Tym razem dieta dla wszystkich, którzy niemal cały dzień spędzają w pracy za biurkiem i uważają że w ich sytuacji odchudzanie jest niemożliwe. Otóż to nieprawda, czego dowodem jest nasza dieta tygodnia.
Wiadomo, że siedzenie za biurkiem nie sprzyja zrzucaniu zbędnych kilogramów, wprost przeciwnie.
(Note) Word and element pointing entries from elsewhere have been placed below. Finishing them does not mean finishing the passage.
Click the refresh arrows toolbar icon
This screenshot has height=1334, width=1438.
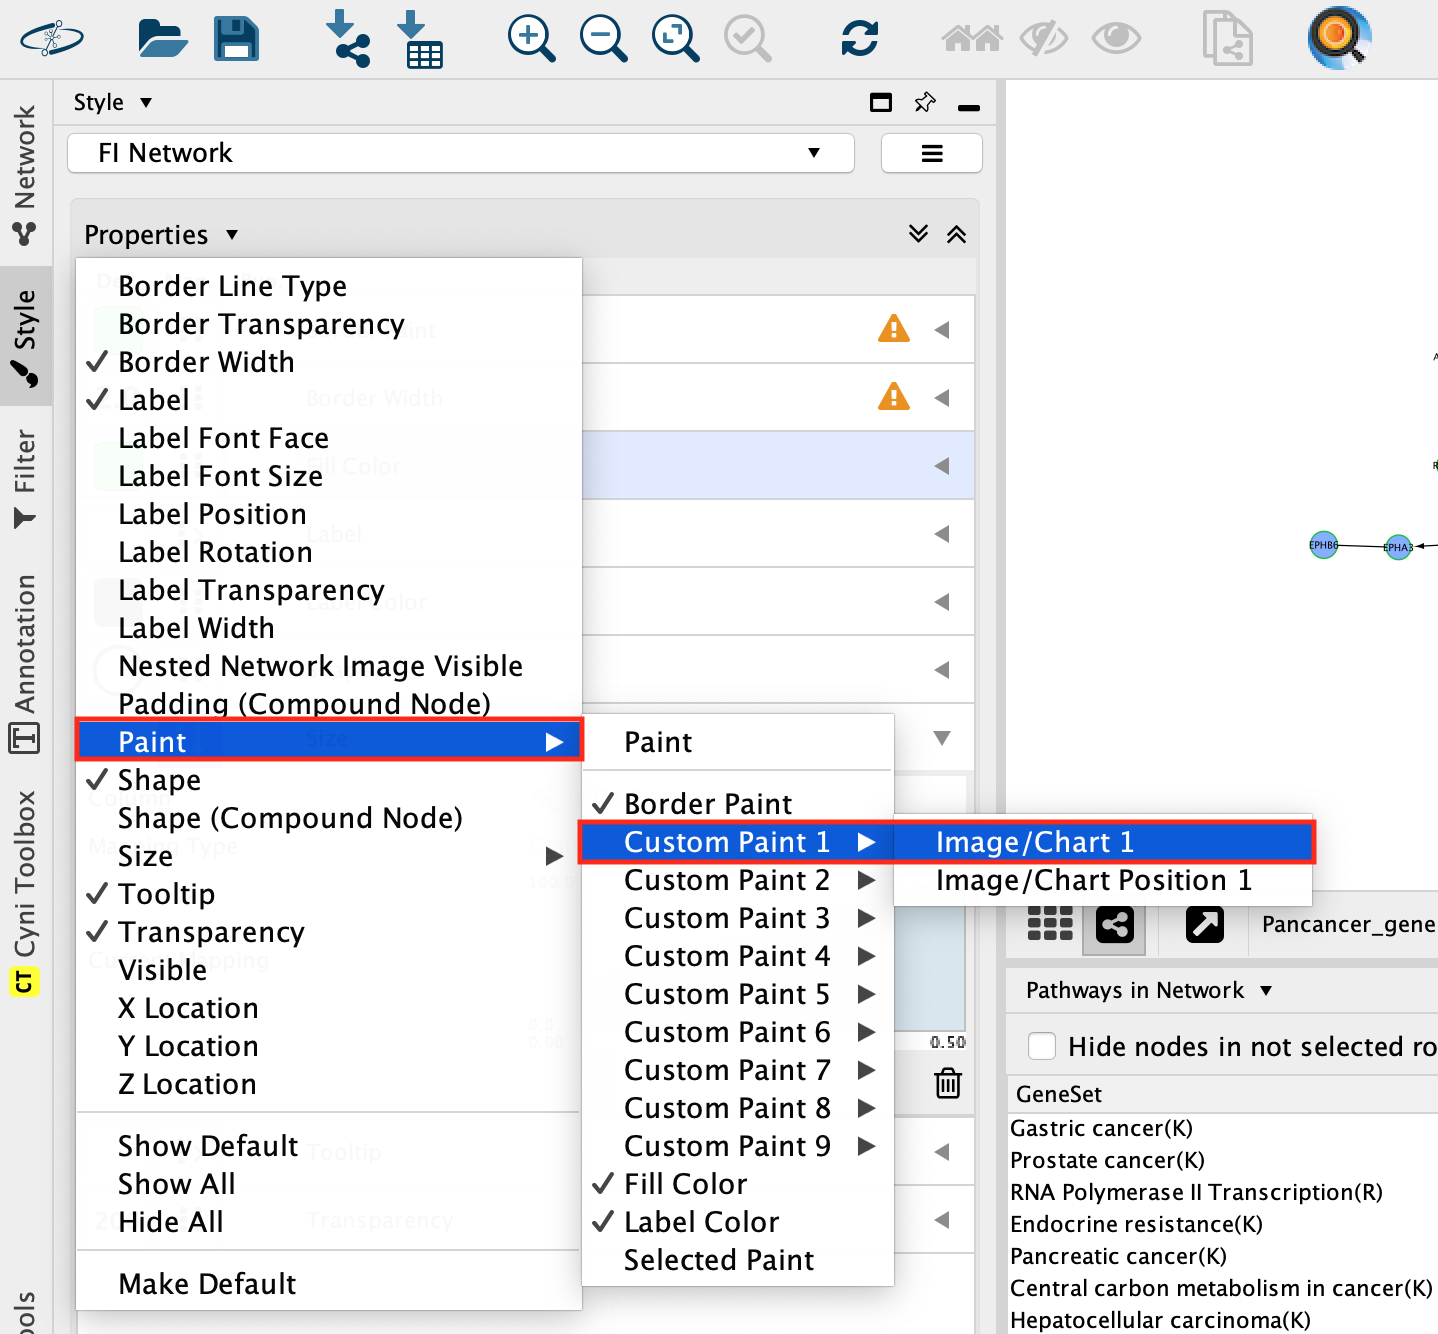coord(859,39)
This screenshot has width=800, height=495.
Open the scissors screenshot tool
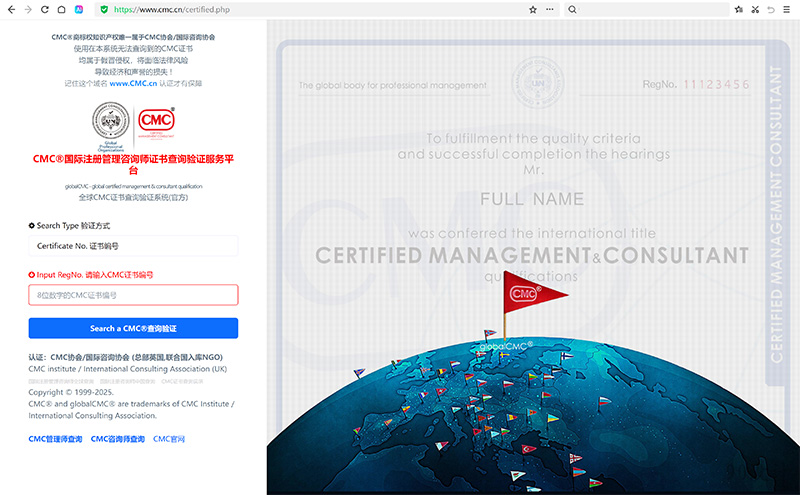[x=753, y=9]
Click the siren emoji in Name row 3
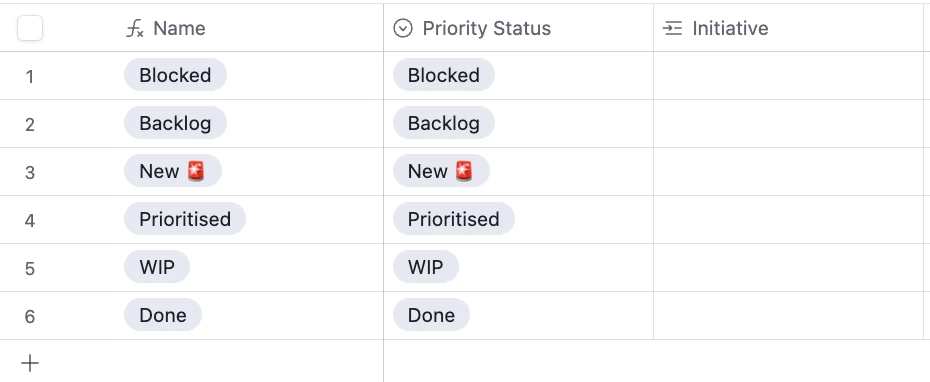Viewport: 930px width, 382px height. pos(196,171)
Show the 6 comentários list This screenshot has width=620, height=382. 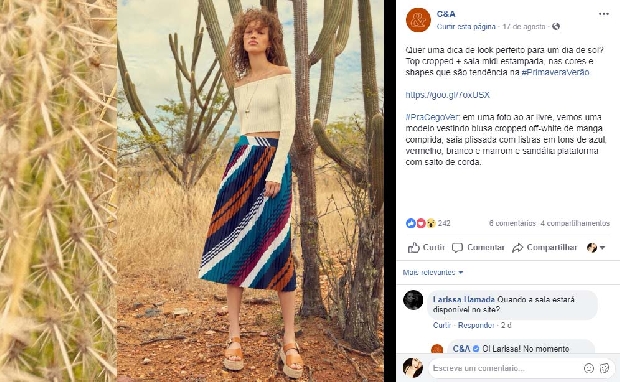coord(512,223)
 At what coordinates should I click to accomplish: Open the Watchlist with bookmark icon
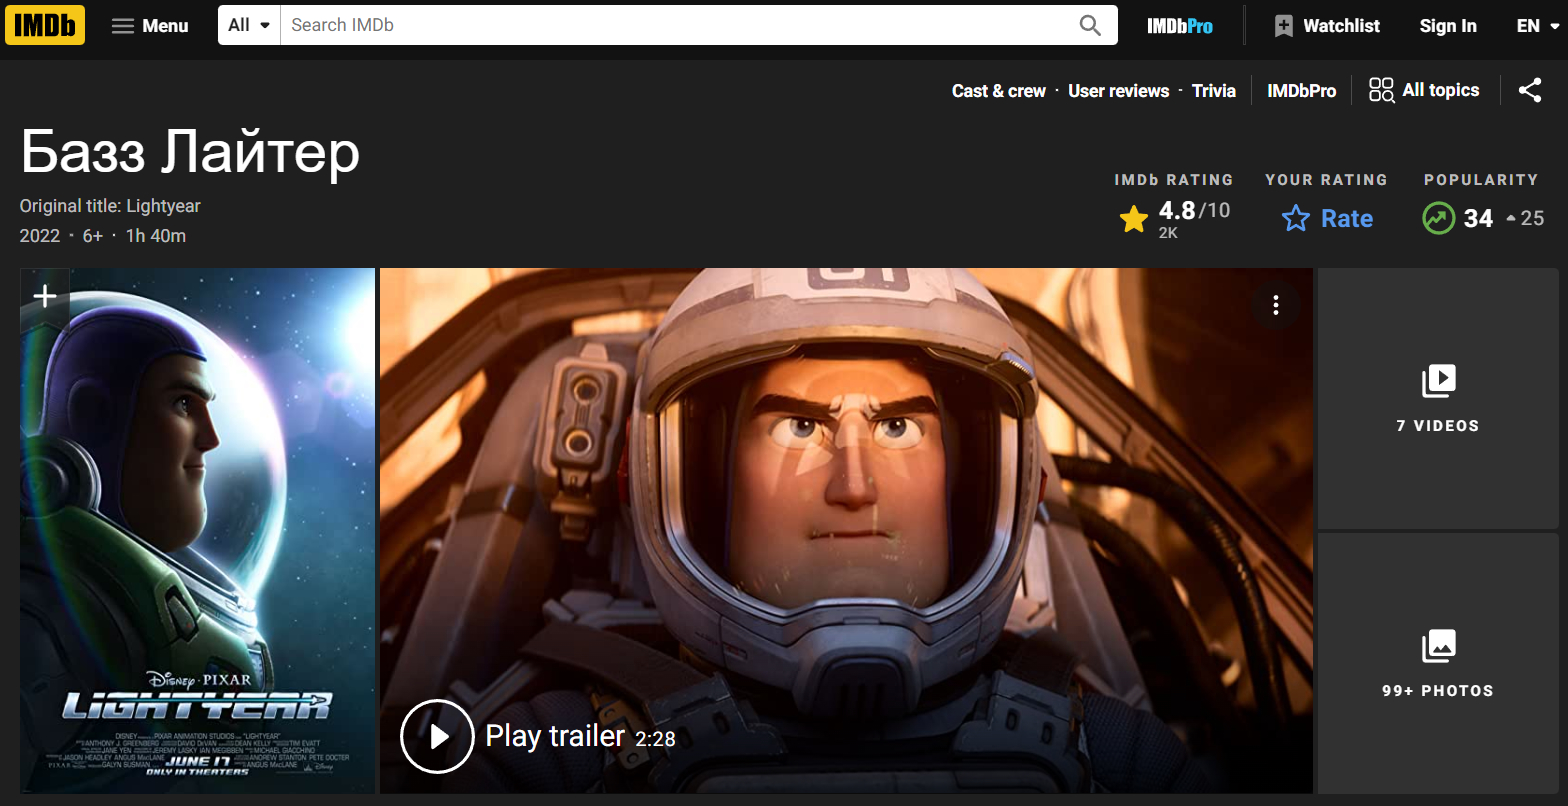point(1327,26)
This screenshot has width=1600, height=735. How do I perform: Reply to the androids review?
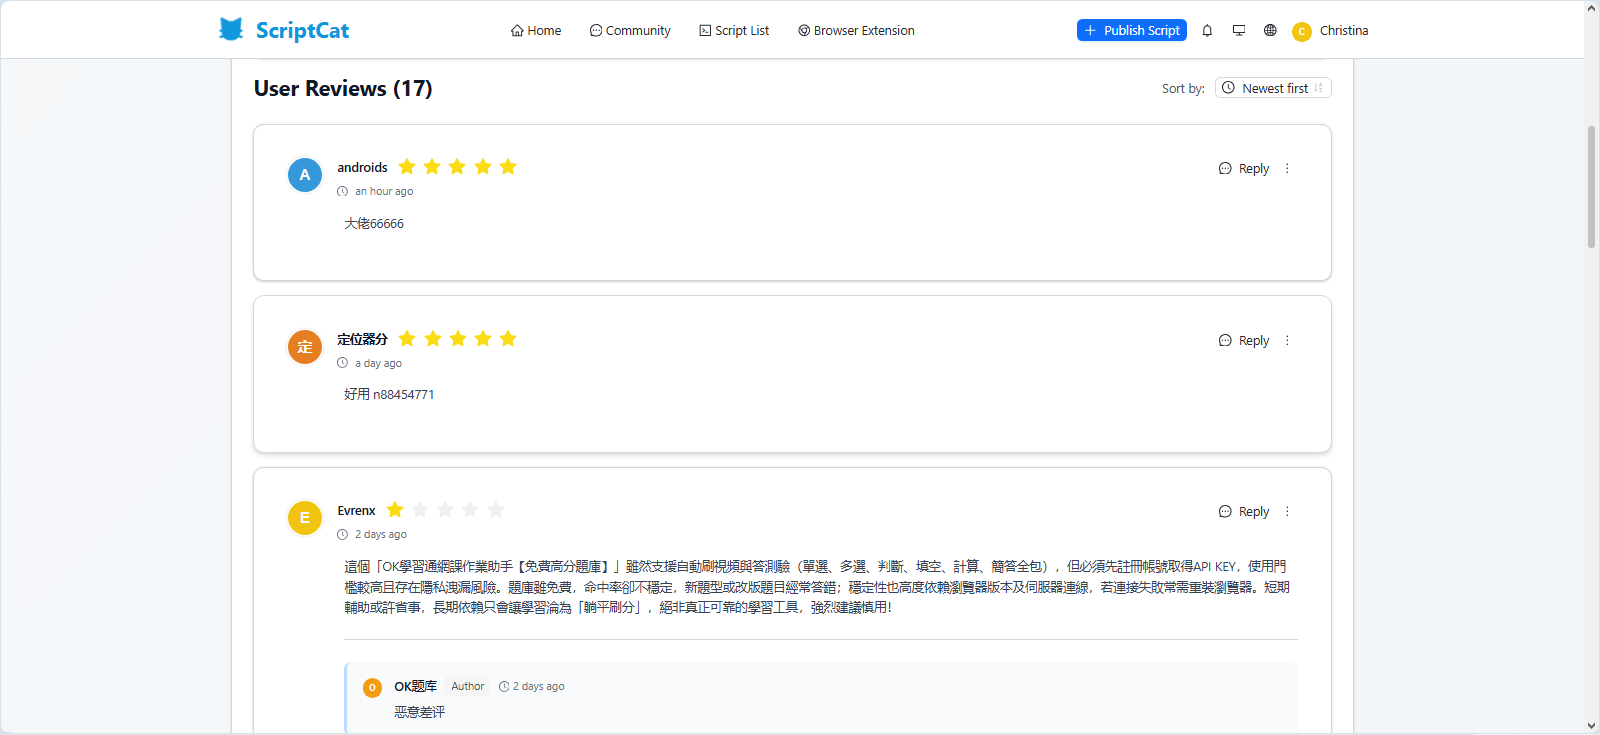click(1244, 169)
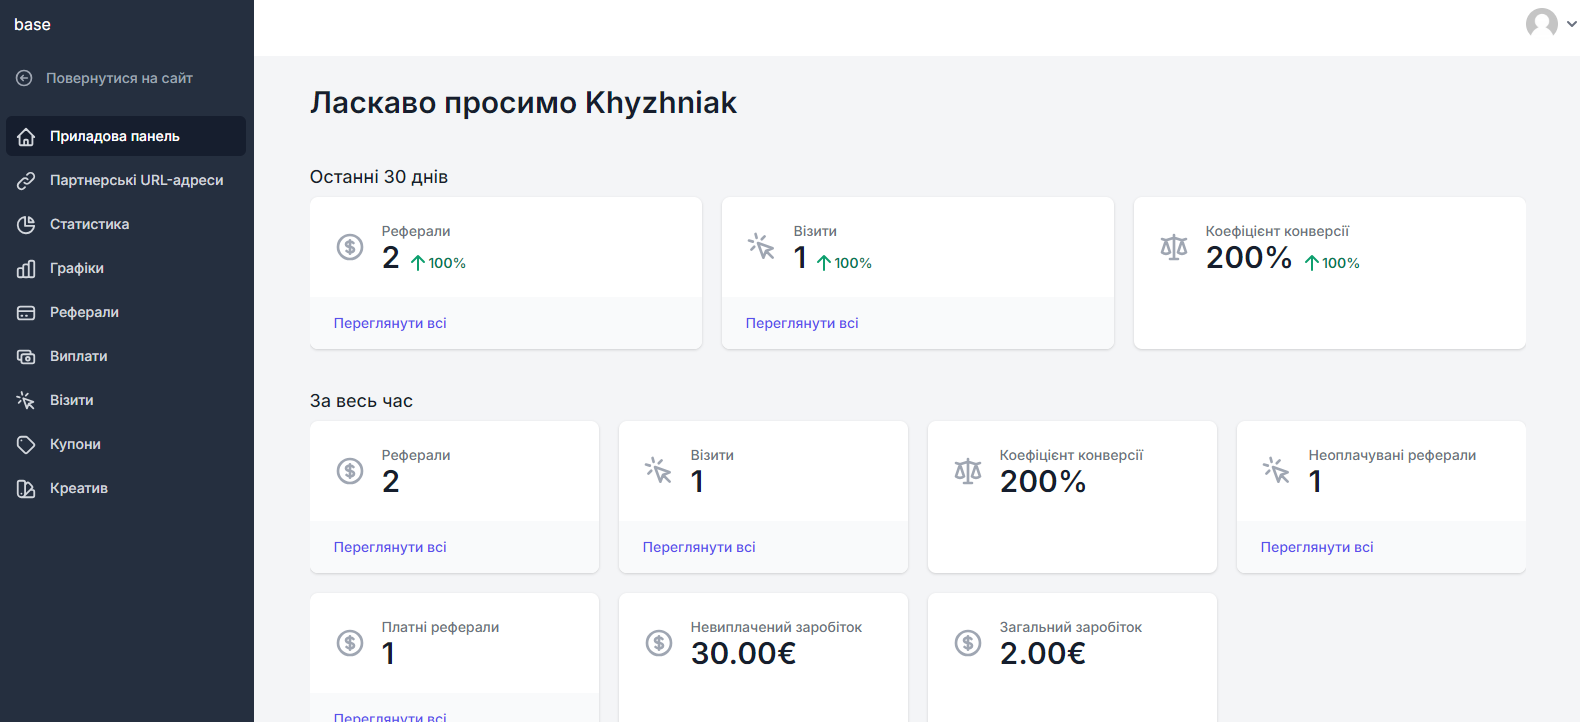The width and height of the screenshot is (1580, 722).
Task: Select the pie chart icon for Статистика
Action: pos(26,224)
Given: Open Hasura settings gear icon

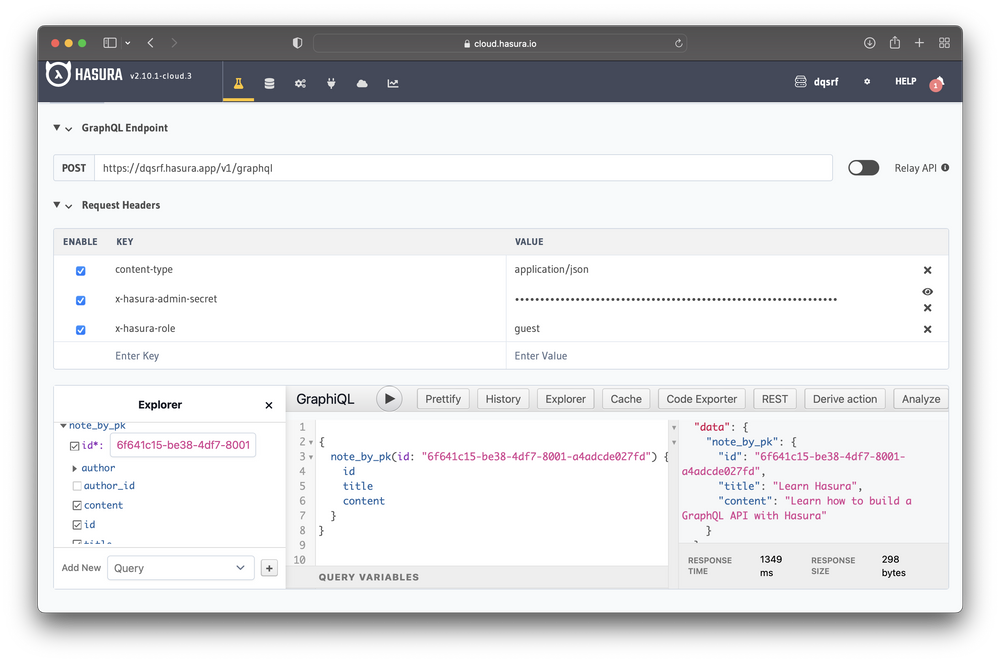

Jednak prawidłowo komponując posiłki i unikając dietetycznych pułapek, które czyhają na nas w pracy, można przeprowadzić skuteczną kurację odchudzającą i przyzwyczaić się do racjonalnego sposobu odżywiania.
Ponieważ w bufecie zazwyczaj trudno o nietuczący obiad, ciepły posiłek przesuwamy na porę kolacji, zaś w ciągu dnia raczymy się zimnymi niskokalorycznymi przekąskami.
Stosując tą dietę przyjmujemy codziennie ok. 1000 kcal i chudniemy ok. 1 kg tygodniowo.
Przypominamy o piciu wody mineralnej i herbatek ziołowych oraz o zwiększeniu aktywności fizycznej!!!
Przepisy potrzebne do diety:
Sałatka z kapusty pekińskiej
mały pomidor (50 g),
groszek zielony - 1/3 szklanki (50 g),
cebula - 6 krążków (30 g),
kapusta pekińska - 2 liście (60 g),
szynka drobiowa - 2 plasterki (20 g),
olej rzepakowy - 1 łyżeczka (5 g)
Składniki pokroić i wymieszać. Polać olejem.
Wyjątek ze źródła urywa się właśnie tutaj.